Palmitoylethanolamide and Cannabidiol Prevent Inflammation-induced Hyperpermeability of the Human Gut In Vitro and In Vivo-A Randomized, Placebo-controlled, Double-blind Controlled Trial

Barrett, Dave,

O'Sullivan, Saoirse E,

Couch, Daniel G,

Ortori, Catherine,

Cook, Hollie,

Lund, Jonathan N

2019

Overview

Abstract Background and aims We aimed to examine, for the first time, the effect of cannabidiol (CBD) and palmitoylethanolamide (PEA) on the permeability of the human gastrointestinal tract in vitro, ex vivo, and in vivo. Methods Flux measurements of fluorescein-labeled dextrans 10 (FD10) and fluorescein-labeled dextrans 4 (FD4) dextran across Caco-2 cultures treated for 24 hours with interferon gamma (IFNγ) and tumour necrosis factor alpha (TNFα) (10 ng·mL−1) were measured, with or without the presence of CBD and PEA. Mechanisms were investigated using cannabinoid receptor 1 (CB1), cannabinoid receptor 2 (CB2), transient receptor potential vanilloid 1 (TRPV1), and proliferator activated receptors (PPAR) antagonists and protein kinase A (PKA), nitric oxide synthase, phosphoinositide 3-kinases, extracellular signal-regulated kinases (MEK/ERK), adenylyl cyclase, and protein kinase C (PKC) inhibitors. Human colonic mucosal samples collected from bowel resections were treated as previously stated. The receptors TRPV1, PPARα, PPARδ, PPARγ, CB1, CB2, G-coupled protein receptor 55 (GPR55), G-coupled protein receptor 119 (GPR119), and claudins-1, -2, -3, -4, -5, -7, and -8 mRNA were measured using multiplex. Aquaporin 3 and 4 were measured using enzyme-linked immunosorbent assay (ELISA). A randomized, double-blind, controlled-trial assessed the effect of PEA or CBD on the absorption of lactulose and mannitol in humans taking 600 mg of aspirin. Urinary concentrations of these sugars were measured using liquid chromatography mass spectrometry. Results In vitro, PEA, and CBD decreased the inflammation-induced flux of dextrans (P < 0.0001), sensitive to PPARα and CB1 antagonism, respectively.

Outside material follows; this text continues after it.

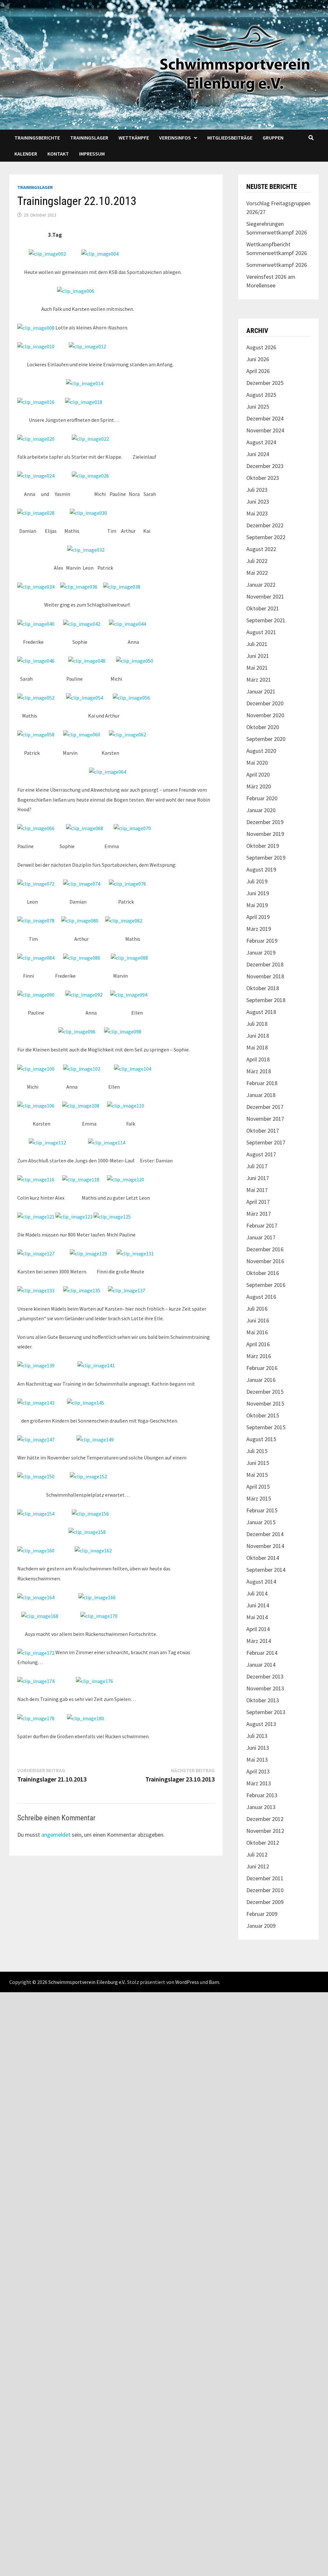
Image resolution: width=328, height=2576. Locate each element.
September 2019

Both PEA and CBD were prevented by PKA, MEK/ERK, and adenylyl cyclase inhibition (P < 0.001). In human mucosa, inflammation decreased claudin-5 mRNA, which was prevented by CBD (P < 0.05). Palmitoylethanolamide and cannabidiol prevented an inflammation-induced fall in TRPV1 and increase in PPARα transcription (P < 0.0001). In vivo, aspirin caused an increase in the absorption of lactulose and mannitol, which were reduced by PEA or CBD (P < 0.001). Conclusion Cannabidiol and palmitoylethanolamide reduce permeability in the human colon. These findings have implications in disorders associated with increased gut permeability, such as inflammatory bowel disease.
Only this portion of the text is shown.